If you’re tired of Japanese beetles, check out this quick guide to get rid of them on roses. 

How to Get Rid of Japanese Beetles

It’s important to know your enemy. When it comes to roses, the Japanese beetle hasn’t been a threat for long. While they are native to Japan, most ecologists believe the beetles arrived in the United States around 1912 in a shipment of iris bulbs. They then spread quickly, reproducing and resulting in the modern ecological issue seen today. 

What Is a Japanese Beetle?

As the name suggests, the Japanese beetle is a beetle characterized by an iridescent brown and green shell. They are known to prey on over 300 different plants, but roses are their favorite food. They are believed to do over $540,000,000 worth of damage each year just to established industries, with little known about the destruction wrought on the natural development of plants. 

Each beetle is between 8 and 11 mm. long with small white patches of hair at the edge of their backs. The main reason why they are an issue is because the beetles can reproduce rapidly and leave grubs behind for the next generation of flowers. They also have no natural predators in the United States, while those in Japan do. This means the population can grow out of control rapidly since nothing is eating the beetles or their grubs.

Effective Methods for Roses

There are natural and synthetic (chemical) methods to eliminate the beetles that roost and feast on roses. One of the most effective options for amateur and professional gardeners alike is the use of a pesticide that attacks Japanese beetles while they are grubs. Some products, like the eponymous Milky Spore, can be applied to the soil around rose bushes. When the grubs hatch, they eat the pesticide and slowly die. Other beetles then become affected by the spores left behind by the corpses. The result is the destruction of the population before they eat your roses, and with no detrimental effect on the flowers.

In addition to the pesticide for grubs, you can also use a basic insecticide for the adults. It is unrealistic to expect every grub to be affected, especially since the beetles could be traveling to reach your roses. Most insecticides to target Japanese beetles can be sprayed on or around the rose bush without damaging it. These work in a variety of ways, but many will poison or desiccate the beetle so it dies almost immediately after exposure. 
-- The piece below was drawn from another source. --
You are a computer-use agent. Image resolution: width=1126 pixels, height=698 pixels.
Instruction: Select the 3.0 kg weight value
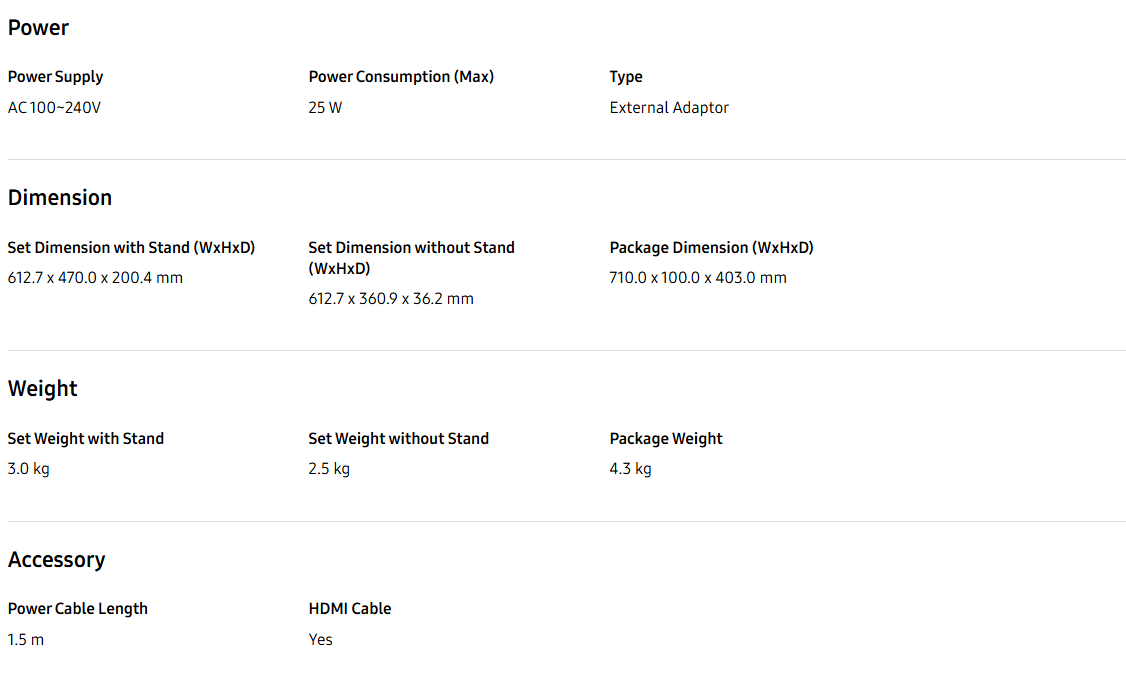[29, 469]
How to Get Rid of Japanese Beetles on Roses

If you do not like chemical treatments, there are still some options. One of the most basic is almost ridiculously simple: Pick the beetles off your flowers. The Japanese beetle is notoriously slow, and they can be removed by hand in the morning and tossed in a bucket of soapy water so they drown. I used to do this all the time as a kid to help my mom in the garden.

You can also try to plant some repulsive – to the beetles – herbs in the garden. Catnip, chives, and garlic are quite effective, but they won’t work as well as more chemical methods. You also might need to keep the neighborhood cats out of the garden. 

What Not to Do

The internet is unfortunately filled with misinformation, especially when it comes to pest control. While you might be desperate to save your roses from the scourge of the Japanese beetle, there are still some steps to avoid. One of the most important things to do is to avoid the use of common household products in your rose garden. Roses are delicate flowers, and using dryer sheets or laundry detergent around them is likely to cause decay and death from chemical exposure.
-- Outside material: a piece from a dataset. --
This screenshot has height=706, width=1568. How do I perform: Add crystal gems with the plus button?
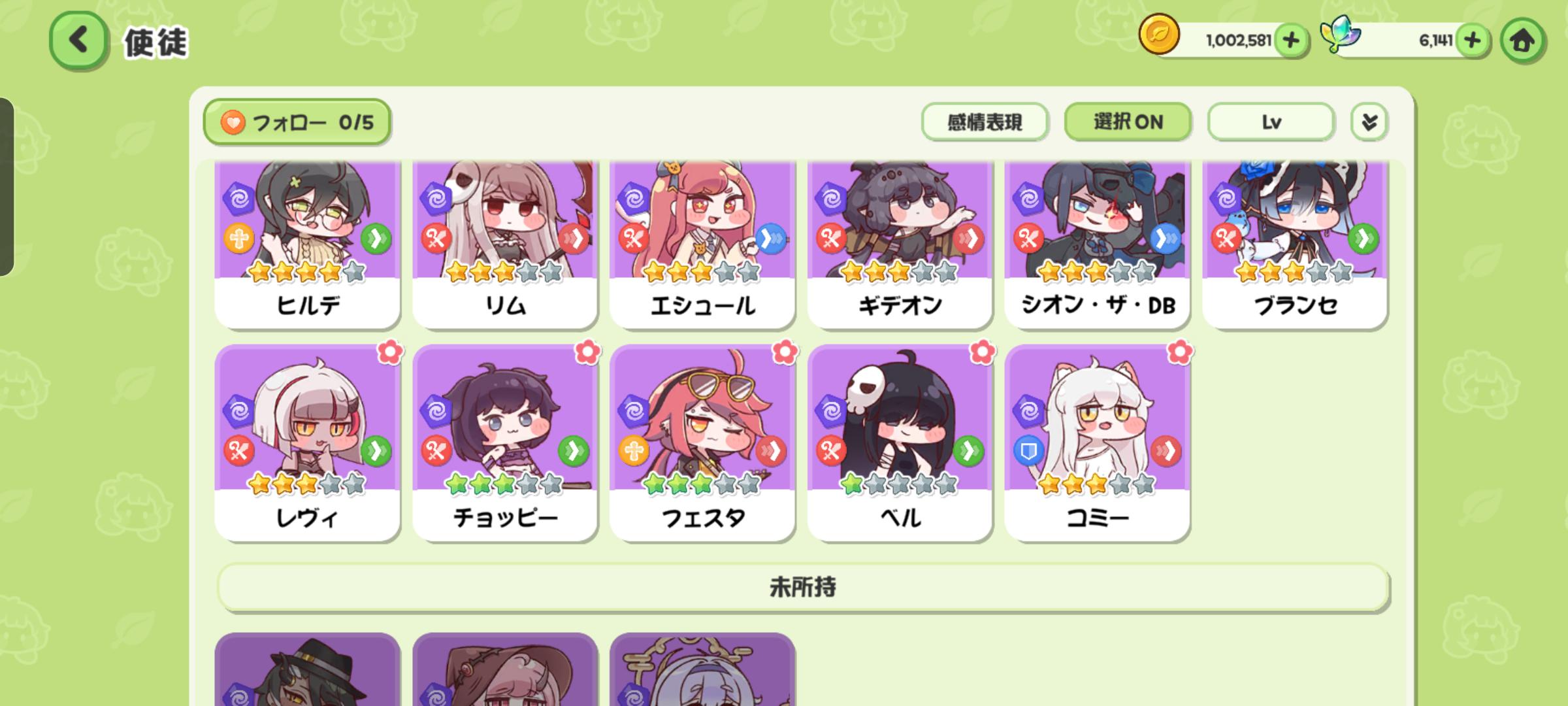pyautogui.click(x=1472, y=41)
Besides keeping the laundry in the laundry room, you should also avoid the patented “Japanese beetle traps” currently on the market. A study conducted by the University of Kentucky indicated the traps actually attract more beetles than they kill. The result is roses plagued by pests and beetle corpses littering the soil. Other plants nearby can even become affected, laying host to tons of beetles.


Finally, don’t wait to take action. The best treatments for Japanese beetles need to be implemented early in the insect’s life cycle, so you need to address the problem before it gets out of hand. Remember, it is better to be cautious than foolhardy. 


Japanese beetles can be a vicious threat to your rose garden, especially if you have never encountered them before and begin the season unprepared. After all, the most effective method to deal with these pests is to plan ahead and spread an insecticide around your rose bushes before the beetle season begins. If you get the right one, you can even stop their spread, growth, and development with a single application.

Beyond using pesticides, you can utilize more natural methods like your hands, soapy water, and even plants like catnip. If you choose these methods, though, they tend to be less effective than pesticides. However, they can lead to healthier roses in the long run, so be sure to do your research before picking a method.